Sunday 23 March 2014

Review : In Hany Abu-Assad's masterwork "Omar", sycophantic sniping takes a whole new meaning.


When was the last time a film started and ended with the livid sound of a gunshot? This one does. And the incongruity of this is that the guy who gets fired upon in the sunny beginning is the one who fires the one at the gloomy end. The ones who fire upon him first get fired upon ultimately, and I don't preach. See the analogy? Yeah, 'course you do. The reason I mention this nimble analogy is because this is where Omar eventually arrives. No, this is not the usual point A to point B film, but the plot goes places before it finally arrives at its stunning finale. All of this while leaving you breathless in its wake.

Oh, euphoria has never been more addictive.

Palestinian filmmaker Hany Abu-Assad weaves a rattling, intricate and often deeply rooted story of friendship, love, loyalty and betrayal in the deafening sound of artillery. Omar, straight up, no sugar, is one of the best films of last year, a film that has a handful of ulterior ideas that are delicately divulged to keep you on your toes. And I like movies that do not let me settle in. There's always something happening, every moment is crucial to be watched and no time is permitted for you to mull over what's going on. Omar makes you its slave, dances you like a puppet on the snap of its fingers and you have to friggin' dance. Hey, I was gleefully doing it.

For someone like me, whose weekly griping about the lack of intelligent thrillers agitates a lot of people, Omar is a godsend. Look, I know squat about the Palestinian conflict, and what I do know is what I read in the newspapers, and yet I still managed to figure out the good guys and the bad guys, at least in this movie. And Abu-Assad serves up a patriot act that I'll not forget anytime soon.

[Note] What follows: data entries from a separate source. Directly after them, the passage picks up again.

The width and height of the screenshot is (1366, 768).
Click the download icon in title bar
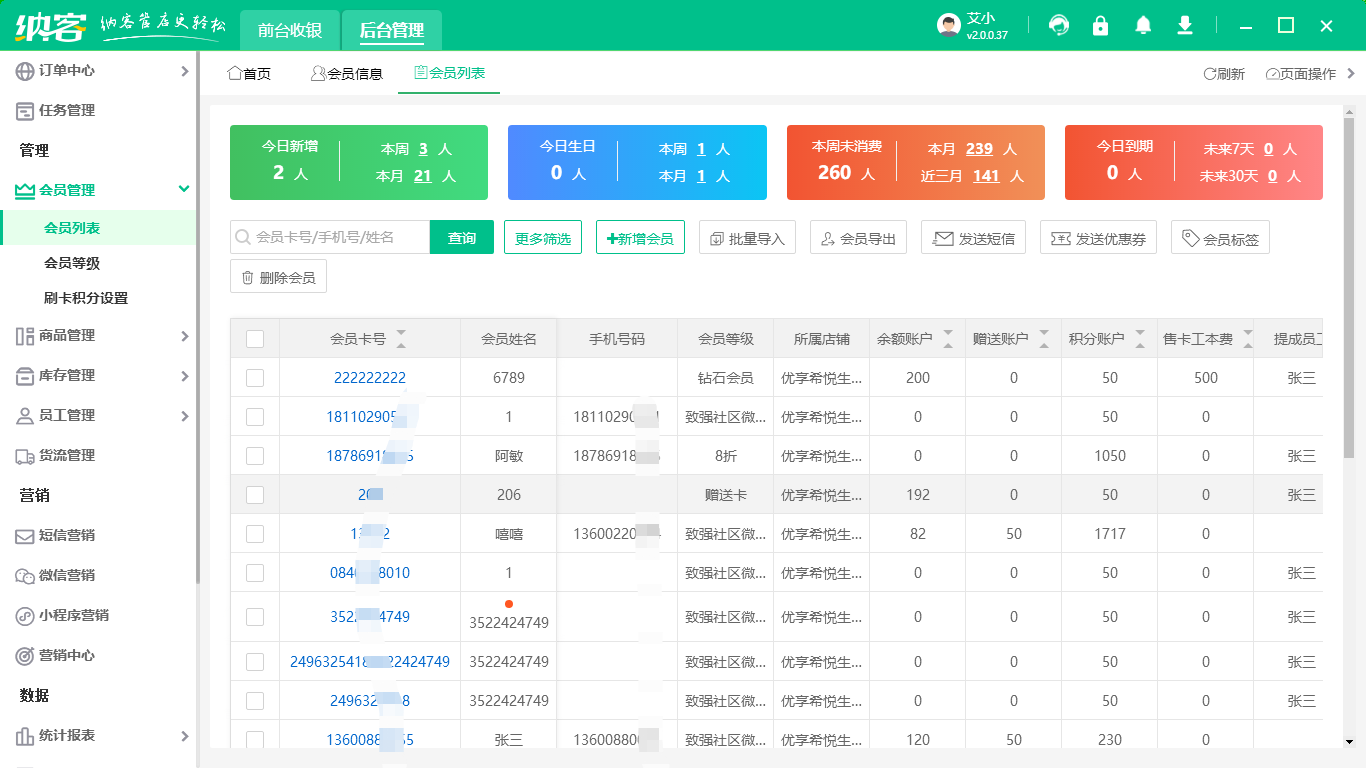[x=1185, y=26]
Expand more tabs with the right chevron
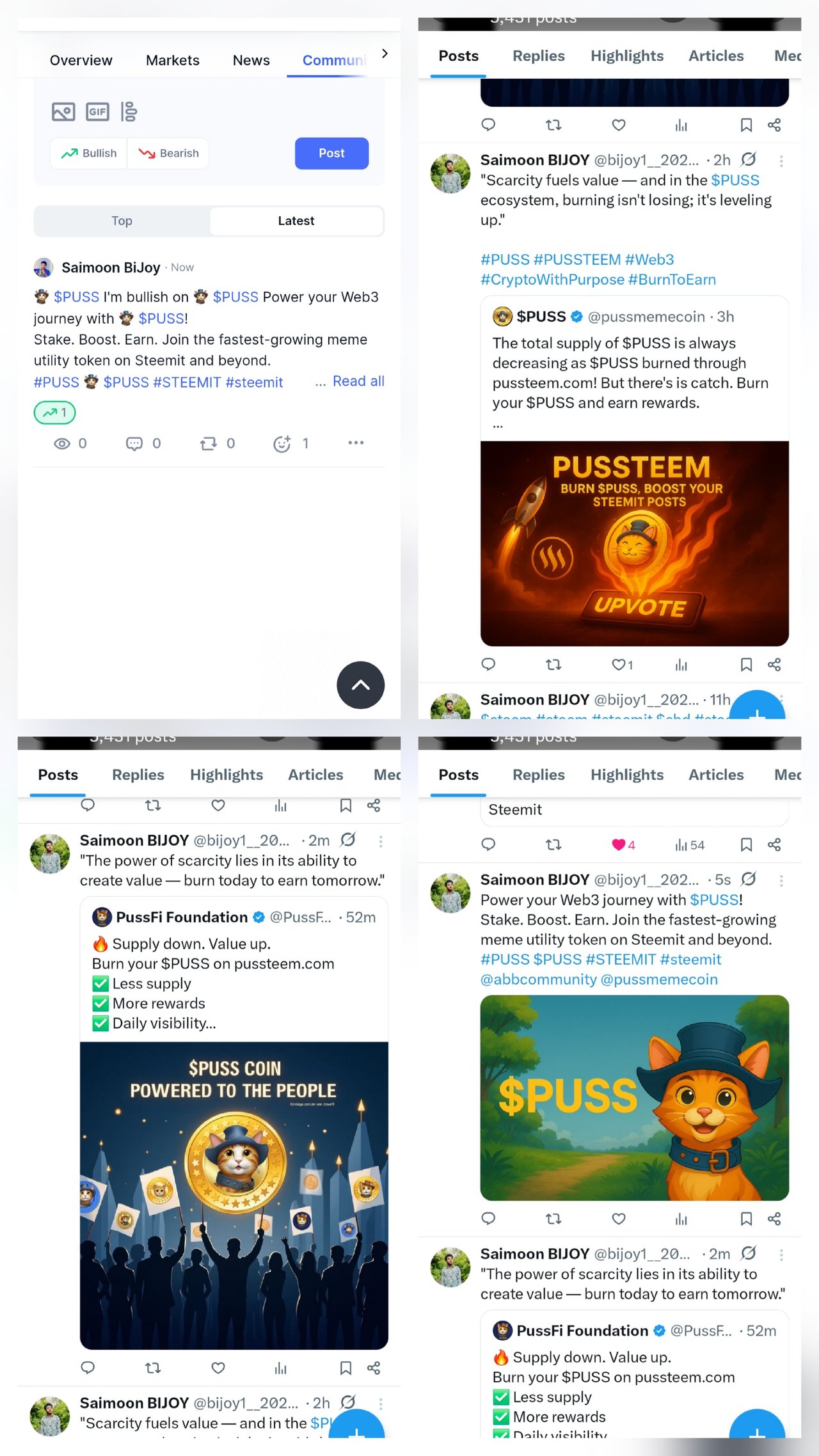 click(x=385, y=54)
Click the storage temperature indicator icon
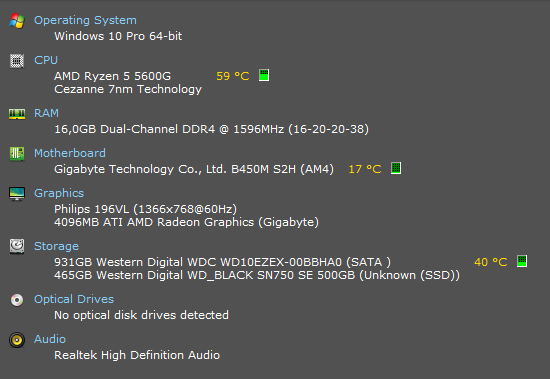550x379 pixels. click(x=522, y=261)
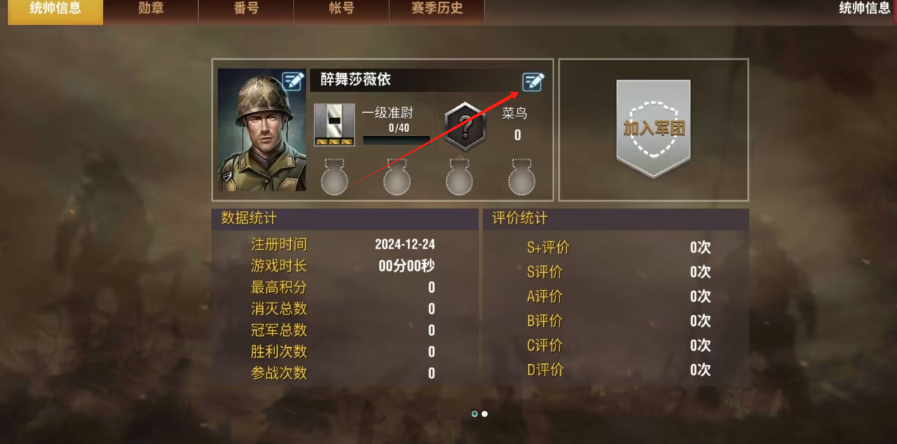Go to the 帐号 tab
The width and height of the screenshot is (897, 444).
[342, 10]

It's not a film where you have to take sides, no. Which means that it's not an overtly patriotic film, though Abu-Assad doesn't let a moment pass without making his unsung patriotism and the plight of the Palestinians crystal clear. But it's a film about what happens when you do takes sides in a conflict. It's a different thing.

Among many other things, Omar reflects the madness and beauty of pubescence. A young freedom-fighter, Omar, scales the spray-painted separation wall to get to the other side and meet his girlfriend, Nadja, the sister of his childhood friend, Tarek, an agitator, and their friend, the idler, Amjad. After receiving revolutionary training in guns, the trio take it upon themselves to kill an Israeli soldier out of animosity. The gunning down of the soldier in cold-blood is promptly acted upon, and they're picked up, savagely tortured and kept in isolation. The usually quiet Omar is tricked into confessing, and given a choice : give them Tarek to incriminate, and he can walk away, clean. It's like Sophie's choice, to give up his childhood friend or be implicated for the gunshot he did not fire.

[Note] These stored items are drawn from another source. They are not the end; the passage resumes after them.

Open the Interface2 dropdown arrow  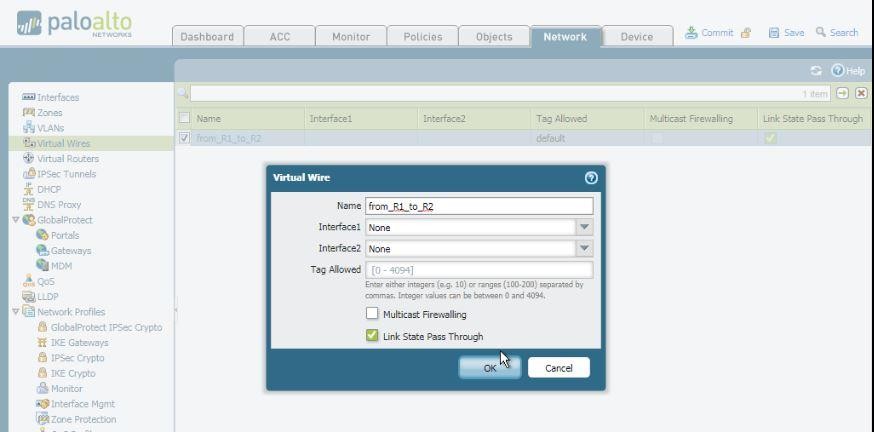pos(584,248)
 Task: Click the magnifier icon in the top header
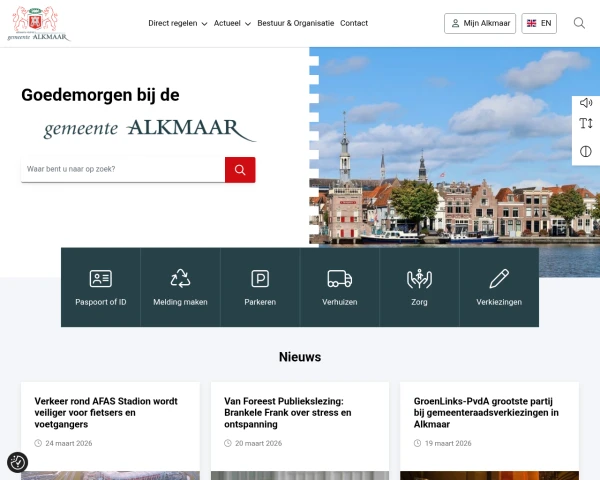579,23
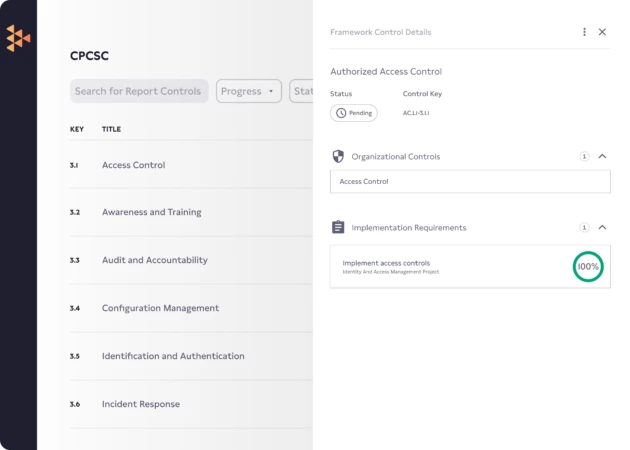Click the orange app logo in sidebar

[x=18, y=38]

The minute Omar begins living two lives, you begin seeing things with a little clarity. For eons, we were shown repeatedly that solicitude can soften even the hardest of hearts, but not here, not this time. This is not a world where solicitude works, this is the real world. Omar doesn't beg or plead, he stands silently as he's given instructions, threatened and instructed. He doesn't even retaliate. He doesn't do what you think he'd do, doesn't say what you think he'd say.

This is a good thing, you know. Unpredictability is often a film-director's biggest strength. It's only that Abu-Assad makes a show of it.

More than once, Omar threatens to lapse into needless melodrama, but thankfully stays put. It even has a love-triangle to give it a bit of an emotional whirl, and it's handle gently, like a side-story should be. The tautness of the script is never imperiled. Damn, now I think of it, a lot about this film is rare in terms of quality.

So, yeah. If you want a film to compliment your intelligence and shame your imagination, Omar is your ticket to fantasy-land. You go and watch it, while I dig up this Abu-Assad guy's works.

Saturday 15 March 2014

Handpicks : Where I tell you which English-language movies I'm waiting for in 2014.

When the new weekend releases are irrevocably stodgy to even think about, my mind goes in a funny haze and starts thinking about the weekends I'm going to look forward to all year. And from those dreamy thoughts births a list such as this, a list of quixotic and bewitching beauty that peps me up when I look at it.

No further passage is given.